L’UE et le Bangladesh ouvrent la voie à un partenariat stratégique en matière de commerce, de climat et de démocratie

La représentante de l’Union européenne pour les affaires étrangères et vice-présidente de la Commission, Kaja Kallas, a rencontré le gouvernement intérimaire du Bangladesh le 20 avril 2026, convenant d’élever les relations UE-Bangladesh à un partenariat stratégique structuré. Cette réunion marque l’engagement le plus affirmé de Bruxelles envers la troisième plus grande économie d’Asie du Sud alors qu’elle traverse une transition démocratique complexe et l’imminence de la perte de son statut de Pays moins avancé (PMA), prévu pour novembre 2026.

Le contexte politique

Le Bangladesh est gouverné depuis août 2024 par une administration intérimaire dirigée par Muhammad Yunus, lauréat du prix Nobel, suite à la démission et à l’exil de la première ministre de longue date Sheikh Hasina. Les élections générales sont désormais prévues pour la fin 2026. L’engagement de l’UE en faveur d’un partenariat stratégique est subordonné à la crédibilité du processus électoral et au respect des normes démocratiques. Kallas a décrit le partenariat comme << une manifestation de confiance dans la transition démocratique du Bangladesh >>.

La dimension commerciale

L’enjeu le plus immédiat est le commerce. Le Bangladesh bénéficie depuis 2001 de l’initiative Tout sauf les armes (EBA) — le régime préférentiel unilatéral le plus généreux de l’UE, accordant un accès en franchise de droits et sans contingents à la quasi-totalité de ses exportations. L’EBA expire lors du passage du Bangladesh au statut de PMA à la fin 2026. Le secteur textile du Bangladesh — représentant plus de 80 % des exportations vers l’UE et quelque 4 millions d’emplois — fait face à un choc concurrentiel majeur. Bruxelles propose une transition de trois ans selon le régime général du Système de préférences tarifaires généralisées Plus (SPG+), subordonnée à la ratification de 27 conventions internationales en matière de travail et de droits de l’homme.

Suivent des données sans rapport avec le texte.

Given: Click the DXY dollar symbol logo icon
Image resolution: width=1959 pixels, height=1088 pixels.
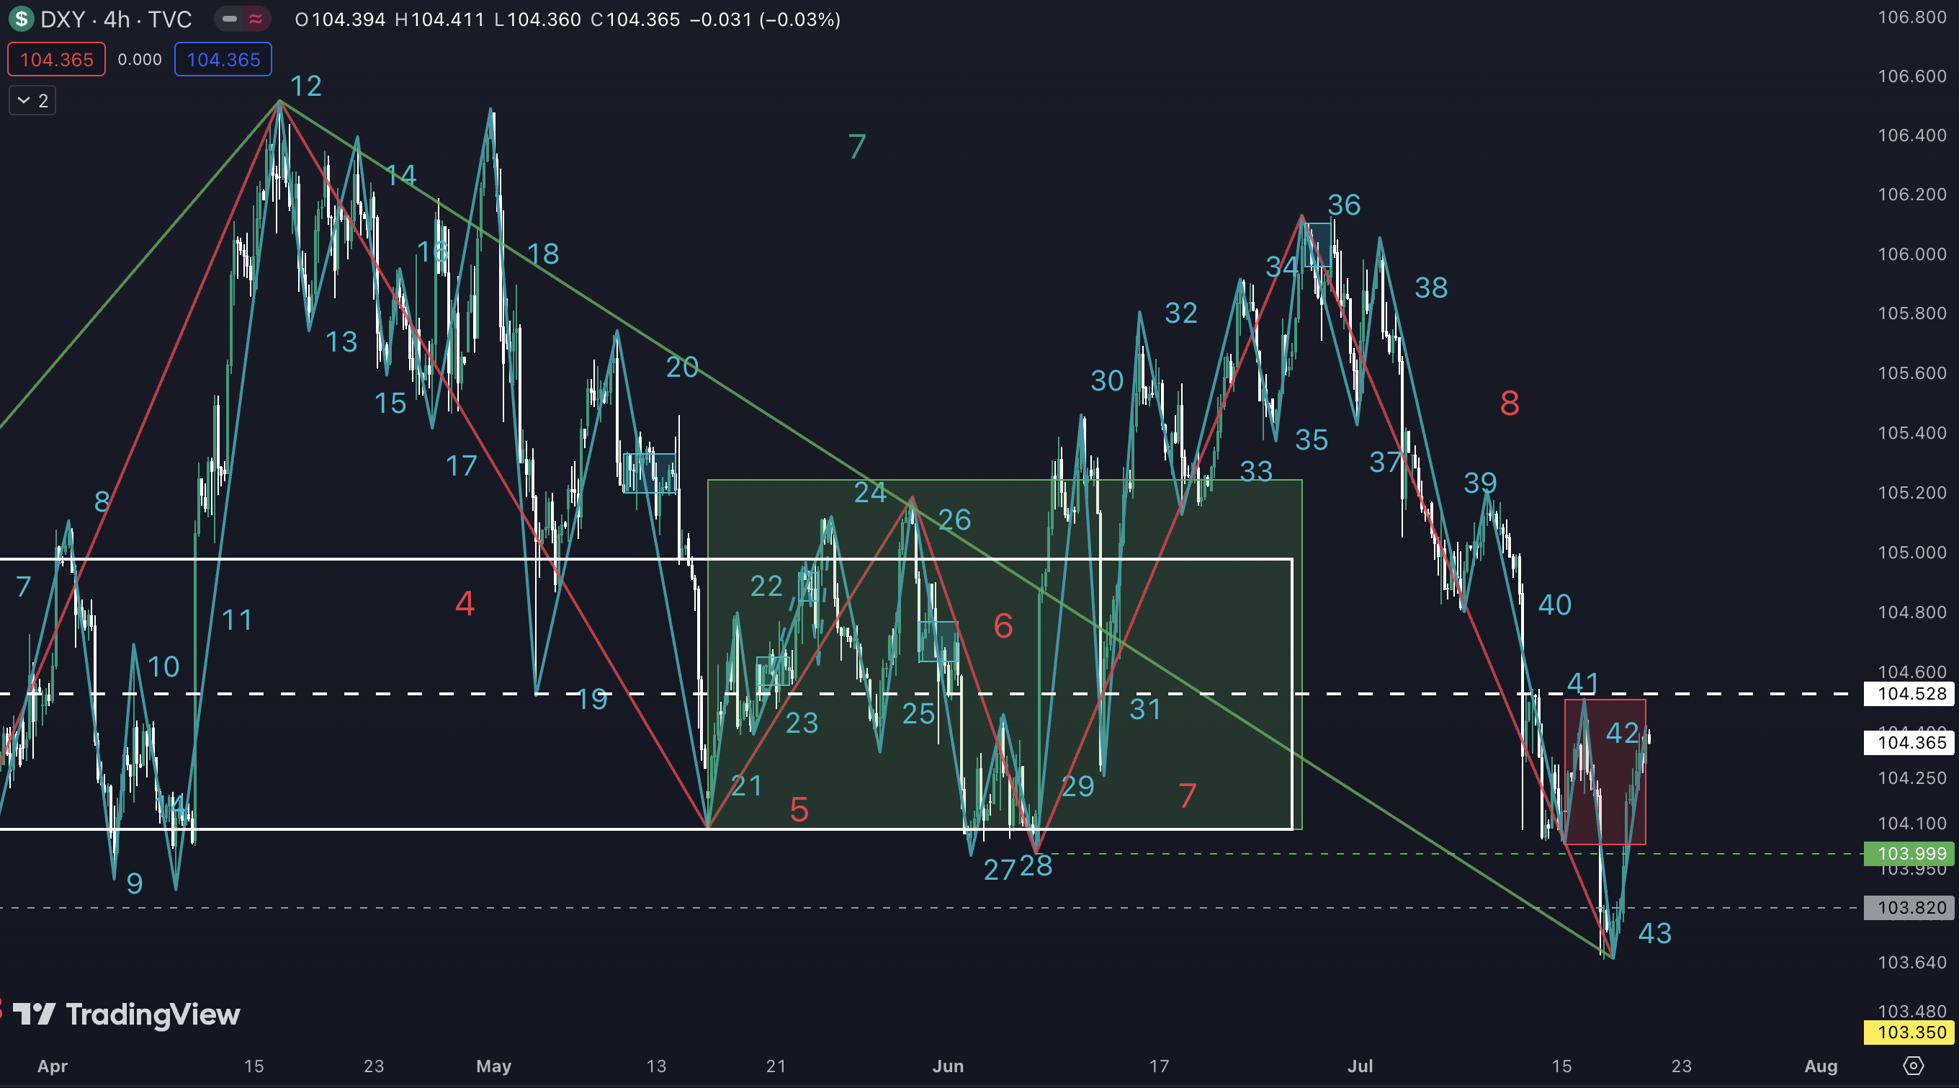Looking at the screenshot, I should (x=21, y=18).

Climat et golfe du Bengale

Le Bangladesh figure parmi les pays les plus vulnérables aux changements climatiques de la planète. Le partenariat formalise l’engagement de l’UE envers le financement de l’adaptation climatique, avec 450 millions d’euros promis jusqu’à 2027 pour la résilience côtière, l’aménagement urbain durable à Dacca, et l’écosystème de mangroves des Sundarbans. L’UE a également signalé son soutien à l’accueil par le Bangladesh d’environ 1 million de réfugiés rohingyas en provenance du Myanmar, avec un financement humanitaire renouvelé à 120 millions d’euros annuels.

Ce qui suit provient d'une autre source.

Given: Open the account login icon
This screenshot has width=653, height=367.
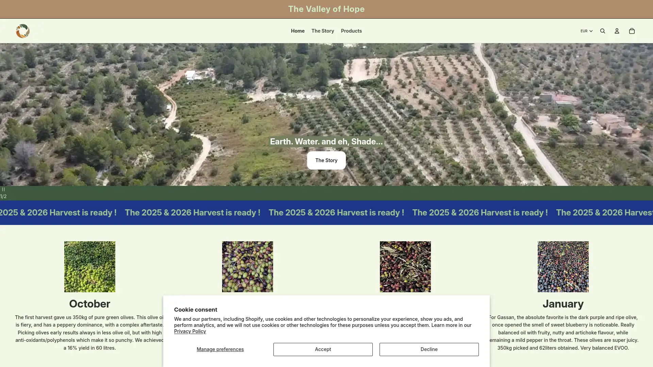Looking at the screenshot, I should 617,31.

Coopération en matière de migration

Un élément plus sensible concerne le chapitre migration. Le Bangladesh est un pays source majeur pour les arrivées irrégulières en Europe, principalement via la route méditerranéenne centrale. L’accord comprend une coopération en matière de réadmission, un renforcement des capacités de gestion des frontières, et — point crucial — une composante voies légales : des programmes pilotes de partenariat en matière de talents ciblant les professionnels de la santé et les compétences numériques, assortis d’une formation professionnelle liée au Bangladesh. Le Pacte de l’UE sur la migration et l’asile, pleinement opérationnel à partir de juin 2026, fournit le cadre juridique de ces arrangements.

Le pari géopolitique

Le rapprochement de l’UE reflète aussi la concurrence stratégique d’influence en Asie du Sud. Le Bangladesh a traditionnellement maintenu l’équilibre entre la Chine, l’Inde, les États-Unis et l’Arabie saoudite. L’orientation du gouvernement Yunus vers une gouvernance démocratique plus forte crée un espace pour l’engagement européen à un moment où Pékin et Delhi recalibrent toutes deux leurs positions bilatérales. Le succès du partenariat stratégique de part et d’autre devient mesurable après les élections de fin 2026.